The One Cent Meal and the Question Nobody Wants to Answer


Someone posted about eating at David’s Master Pot on Swanston Street for effectively one cent. Not a typo. One cent. The trick: stack an EatClub discount against DoorDash’s “Going Out” credit feature, which reimburses you for dining receipts you upload, then roll that credit into grocery orders. The loop closes neatly. Eat cheap, get reimbursed, buy Aldi staples. Repeat.

My first reaction was genuine admiration. That is a tidy piece of systems thinking. Finding the gap where two separate promotional mechanics overlap and extracting value from the seam. There is something almost elegant about it, the way a well-timed parry in a Souls game feels elegant. You are not cheating. You are just paying close attention to how the rules actually work.

My second reaction, about thirty seconds later, was the thing someone pointed out in the comments: somebody always pays.

That is the part that sits with me. EatClub works by offering restaurants a way to fill seats during slow periods, but the discount comes partly out of the restaurant’s margin. DoorDash Going Out is a customer acquisition play, almost certainly subsidised by venture capital or cross-subsidised from delivery fees. So the one-cent meal is real money going somewhere. It is just diffuse enough that you cannot quite see where.
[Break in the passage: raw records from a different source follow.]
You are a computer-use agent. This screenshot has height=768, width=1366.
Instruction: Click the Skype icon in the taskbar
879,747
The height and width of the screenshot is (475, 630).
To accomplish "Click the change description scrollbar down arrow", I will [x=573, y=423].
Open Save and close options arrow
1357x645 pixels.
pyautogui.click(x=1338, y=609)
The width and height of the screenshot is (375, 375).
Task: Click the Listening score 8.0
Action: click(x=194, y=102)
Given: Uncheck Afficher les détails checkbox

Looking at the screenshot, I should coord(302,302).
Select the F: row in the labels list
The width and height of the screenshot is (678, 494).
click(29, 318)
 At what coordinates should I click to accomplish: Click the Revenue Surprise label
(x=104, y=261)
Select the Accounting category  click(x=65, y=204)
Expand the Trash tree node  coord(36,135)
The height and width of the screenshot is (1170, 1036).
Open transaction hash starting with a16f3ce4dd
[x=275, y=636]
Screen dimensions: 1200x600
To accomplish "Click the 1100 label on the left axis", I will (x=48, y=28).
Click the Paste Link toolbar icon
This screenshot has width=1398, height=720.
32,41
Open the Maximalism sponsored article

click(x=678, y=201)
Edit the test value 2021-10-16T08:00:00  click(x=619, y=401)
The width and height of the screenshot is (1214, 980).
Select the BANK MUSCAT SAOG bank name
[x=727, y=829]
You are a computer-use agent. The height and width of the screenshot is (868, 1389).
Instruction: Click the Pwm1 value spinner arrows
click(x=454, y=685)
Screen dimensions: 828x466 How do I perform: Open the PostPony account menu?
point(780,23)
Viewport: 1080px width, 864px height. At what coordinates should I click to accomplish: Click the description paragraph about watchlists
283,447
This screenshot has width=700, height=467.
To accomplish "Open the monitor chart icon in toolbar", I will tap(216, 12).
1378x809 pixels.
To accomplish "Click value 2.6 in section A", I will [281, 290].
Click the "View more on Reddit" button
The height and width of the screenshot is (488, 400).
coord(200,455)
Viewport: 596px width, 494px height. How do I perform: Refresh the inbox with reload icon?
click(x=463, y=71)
I genuinely do not know how much of this lands on the restaurant versus on DoorDash’s balance sheet. If the bulk of the reimbursement comes from DoorDash’s promotional budget, then the restaurant got a paying customer and DoorDash paid for the privilege of keeping you in their app. That is fine. That is just marketing. But if the restaurant ends up effectively funding both discounts, then the “hack” starts to look a bit different.

The honest answer is probably somewhere in between, and it shifts deal by deal.

There is also the reliability question. A few people noted that DoorDash receipt uploads get denied fairly often, which tracks. These platforms are not running these promos out of goodwill. They have fraud detection, terms that change quietly, and a clear interest in making the credit just difficult enough to claim that a portion of people give up. The one-cent meal assumes everything goes smoothly. That is not always a safe assumption.

None of this means the person who posted is doing something wrong. They are not. Using legitimate promotional offers is not a moral failing, especially right now when the cost of a sit-down meal in this city has quietly become an event rather than a Tuesday thing. If the tools are there and the terms allow it, use them.

I will probably look up how DoorDash Going Out actually works. Not because I have cracked some ethical framework about it, but because I just spent four dollars on a coffee I did not need and I am not sure I am in a position to be precious about discount stacking.

The tension does not resolve. Two things can be true: it is a clever and completely legitimate hack, and it is also worth asking who is quietly absorbing the cost. The fact that the answer is probably “a large American tech company with a history of losing money on purpose” makes me feel only slightly better about it.